Extensions and Edge Cases

Directed graphs have different conditions. An Eulerian circuit exists when every vertex has equal in-degree and out-degree. An Eulerian path exists when at most one vertex has out-degree exceeding in-degree by one (the start), and at most one has in-degree exceeding out-degree by one (the end).

def classify_eulerian_directed(graph: dict[int, list[int]]) -> str:
    """
    Check Eulerian conditions for directed graph.
    Graph: {vertex: [outgoing neighbors]}
    """
    in_degree = defaultdict(int)
    out_degree = defaultdict(int)
    
    for u, neighbors in graph.items():
        out_degree[u] = len(neighbors)
        for v in neighbors:
            in_degree[v] += 1
    
    all_vertices = set(graph.keys()) | set(in_degree.keys())
    
    start_vertices = 0  # out = in + 1
    end_vertices = 0    # in = out + 1
    
    for v in all_vertices:
        diff = out_degree[v] - in_degree[v]
        if diff == 0:
            continue
        elif diff == 1:
            start_vertices += 1
        elif diff == -1:
            end_vertices += 1
        else:
            return "none"
    
    if start_vertices == 0 and end_vertices == 0:
        return "circuit"
    elif start_vertices == 1 and end_vertices == 1:
        return "path"
    else:
        return "none"

The Chinese Postman Problem handles non-Eulerian graphs. When a graph lacks an Eulerian path, we must repeat some edges. The goal is minimizing total repeated edge weight. The solution involves finding minimum-weight matchings between odd-degree vertices—a more complex algorithm but essential for real-world routing where perfect Eulerian conditions rarely exist.

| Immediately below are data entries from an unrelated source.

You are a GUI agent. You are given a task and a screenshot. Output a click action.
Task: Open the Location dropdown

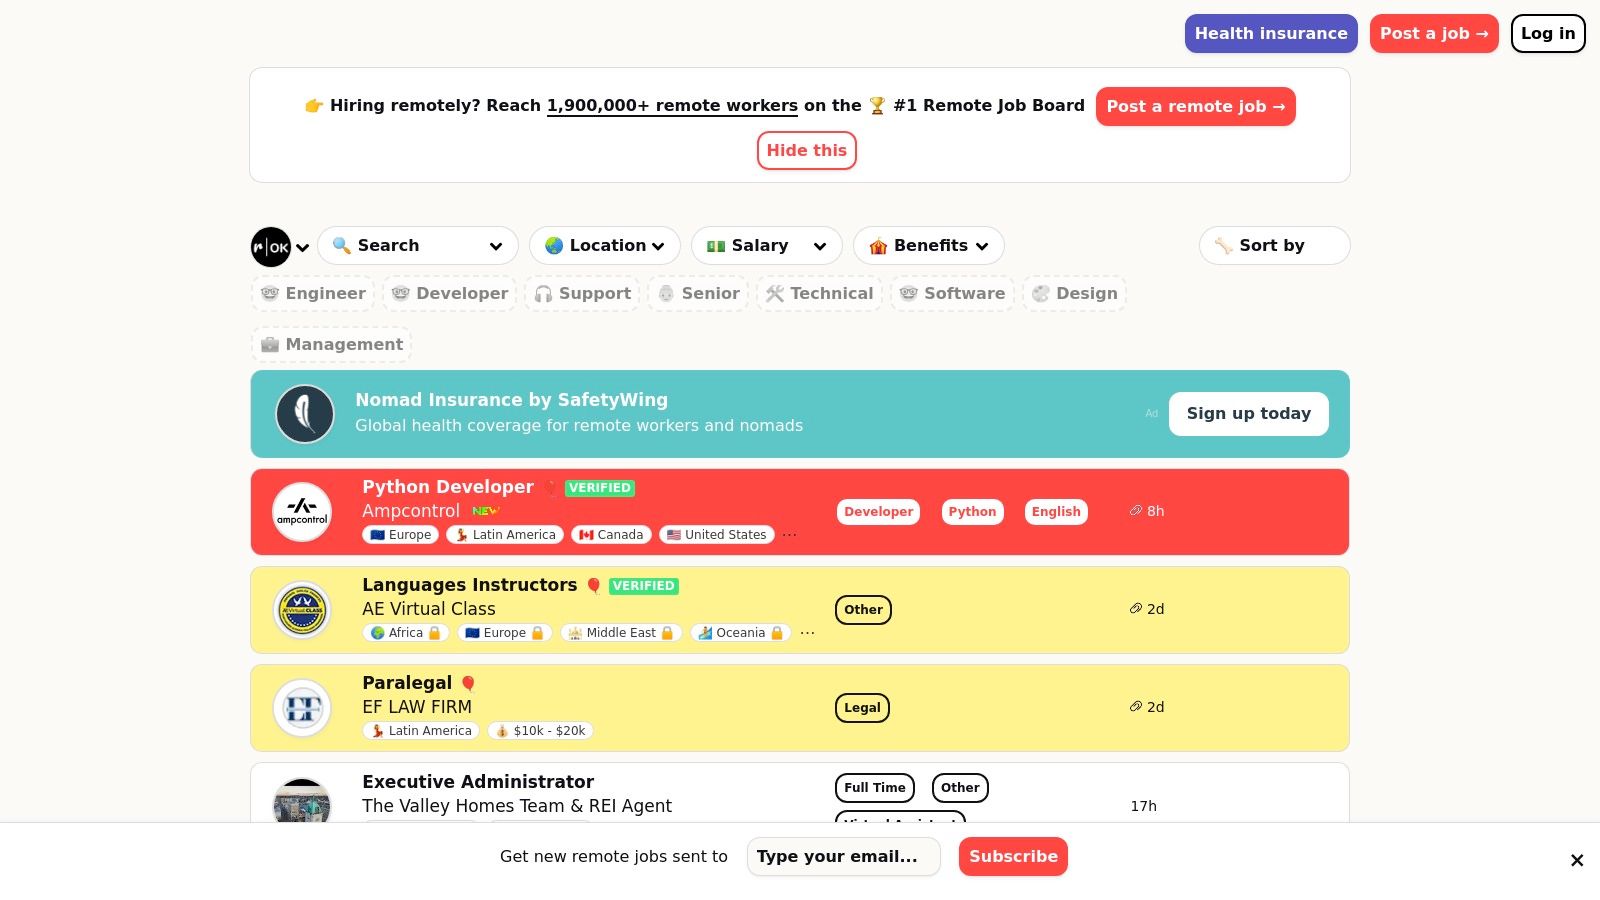click(604, 246)
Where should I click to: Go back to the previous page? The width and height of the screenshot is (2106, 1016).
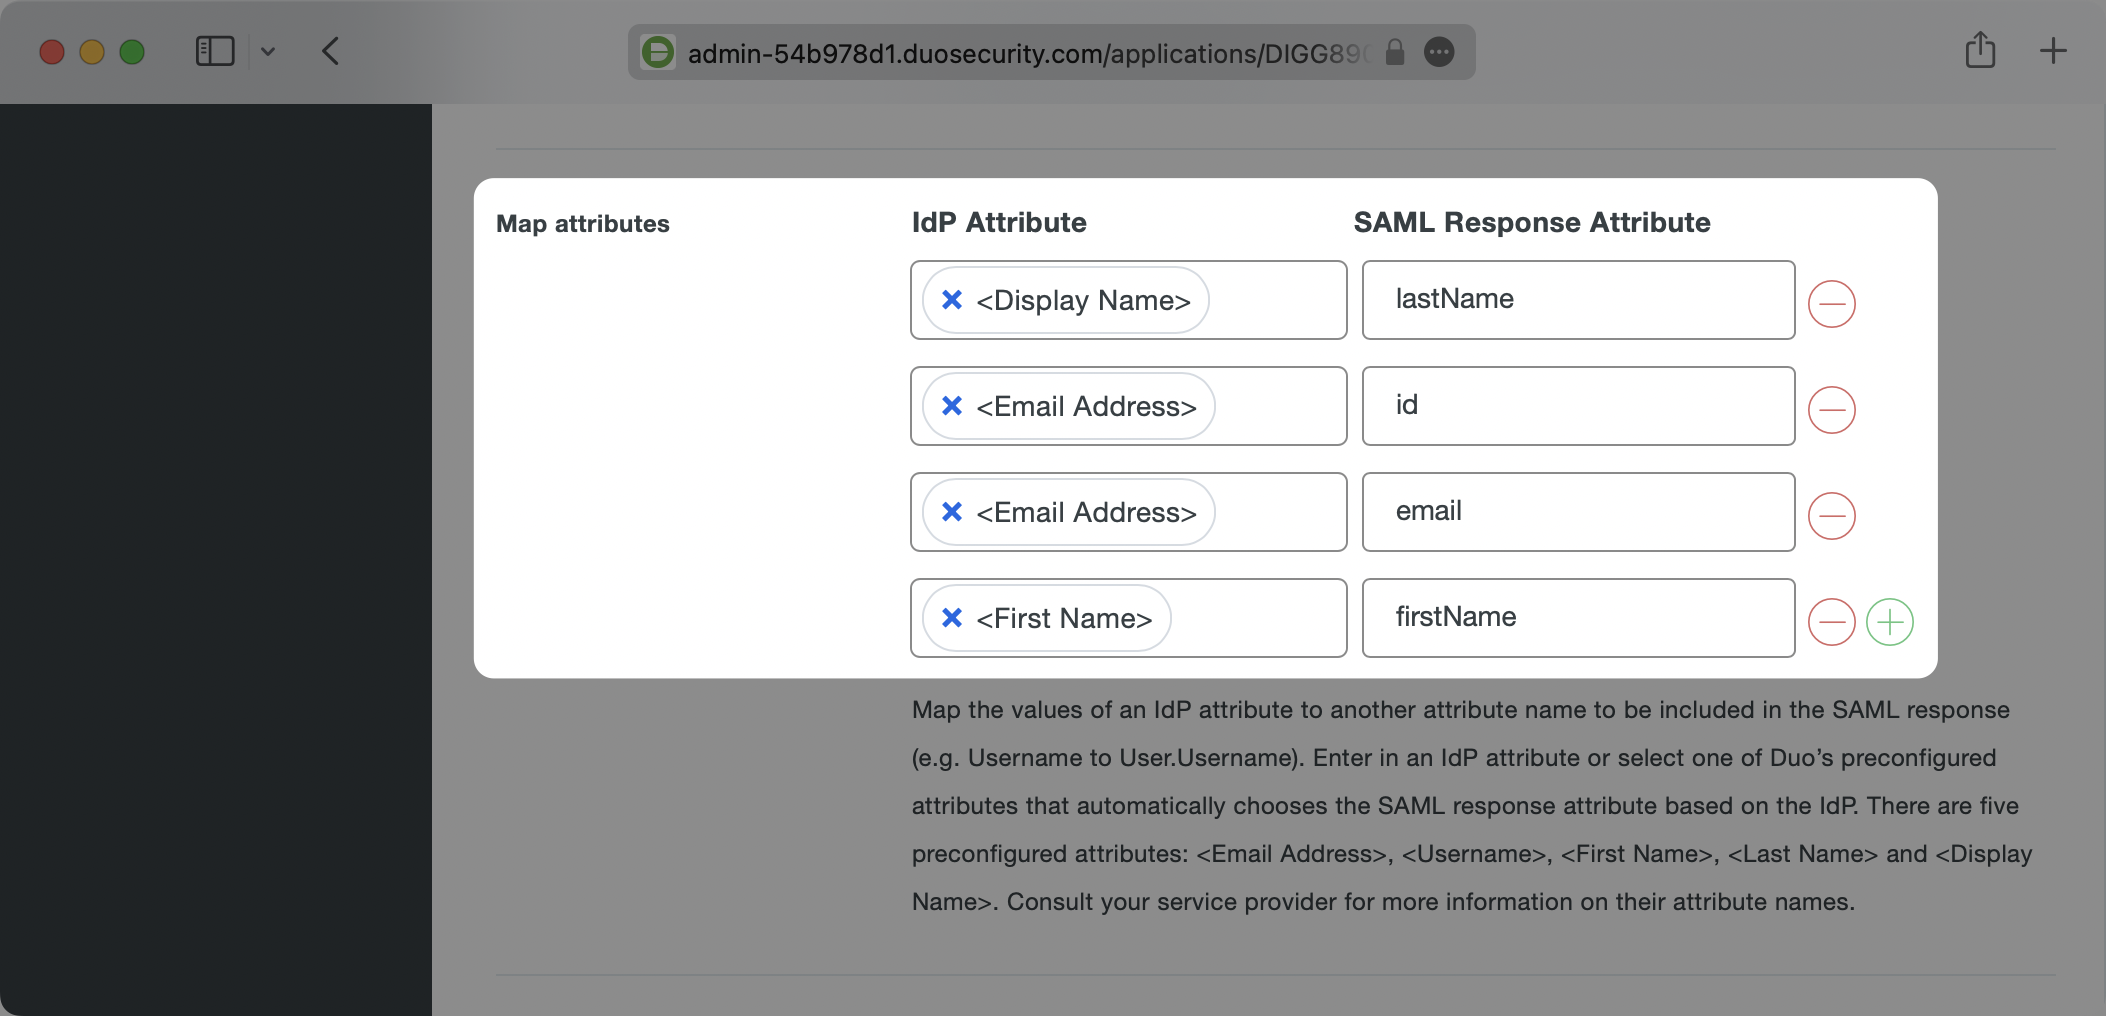click(x=331, y=51)
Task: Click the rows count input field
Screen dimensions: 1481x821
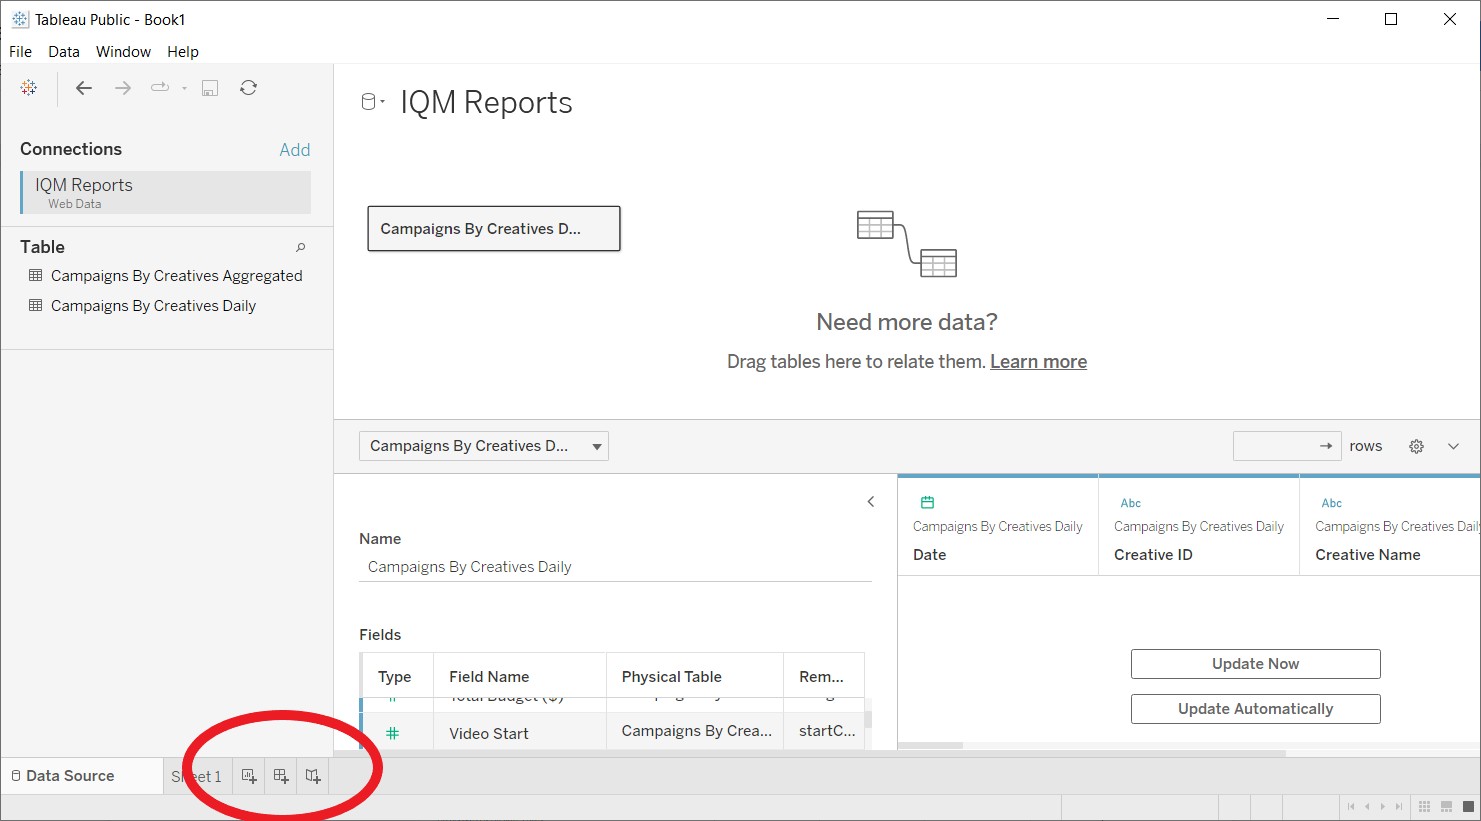Action: click(1275, 446)
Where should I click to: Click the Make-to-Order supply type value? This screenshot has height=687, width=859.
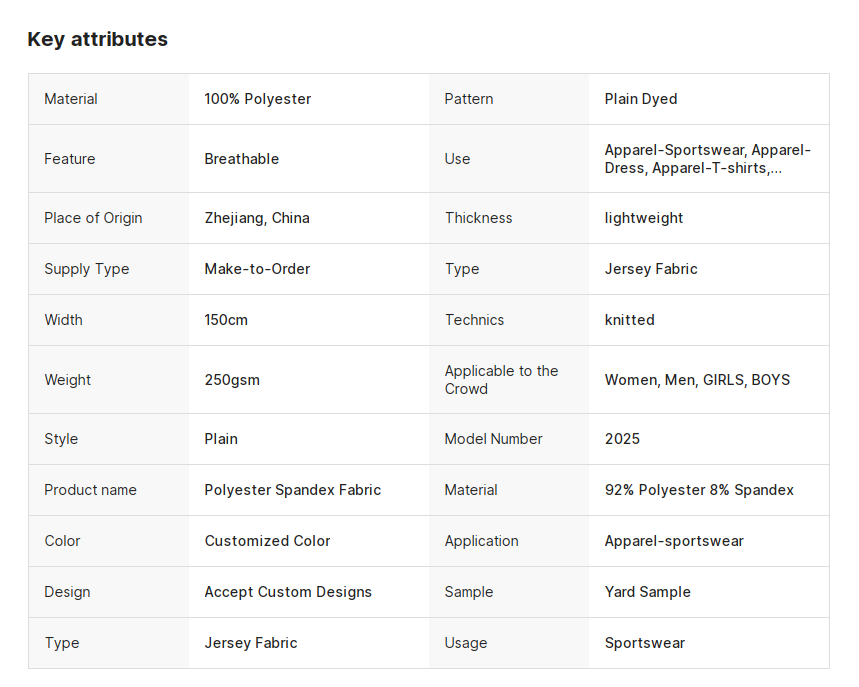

Multigraphs (multiple edges between vertices) work fine with edge-indexed representations. Self-loops contribute 2 to a vertex’s degree, maintaining the even/odd counting logic.

Eulerian problems exemplify elegant algorithm design: simple existence conditions, efficient solutions, and broad practical applications. Master Hierholzer’s algorithm, understand the degree conditions, and you’ll recognize these problems in domains from biology to logistics.